Fingering periphery tinkering

“Put simply, there’s a significant difference between platforms that support this [baked in design-centric] approach and those that do not. Low-code is not just for tinkering on the periphery of the business. Done correctly, it can transform the mission-critical and customer-centric operations at the heart of an organisation, delivering optimized workflows that give an organization a competitive advantage,” asserted Trefler. “This [evolved] type of low-code is designed to deliver powerful, scalable software without burying business logic in code - which is in fact the source of much technical debt - and enable an enterprise to achieve the transformative outcomes it seeks in relation to revenue, customer relations and competitive differentiation.”

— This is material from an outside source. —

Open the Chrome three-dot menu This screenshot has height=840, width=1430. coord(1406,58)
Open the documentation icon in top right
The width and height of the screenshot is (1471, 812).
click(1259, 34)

Does the Pegasystems chief think his company’s platform goes beyond periphery tinkering? Well, what self-respecting CEO wouldn’t? It is at least refreshing to hear a corporate leader in this space call out a) what a platform should and shouldn’t have inside it as key callout features and functions b) what users should - and perhaps more significantly - should not be doing with low-code platforms today and where expectations should be set, as well as c) only using the term ‘User eXperience’ once (one imagines he held back, which we’re grateful for) here.

If the low-code software platform industry is going to talk about that dreaded term digital transformation, then it should at least point to the what, when and why of those elements of work that are being transformed.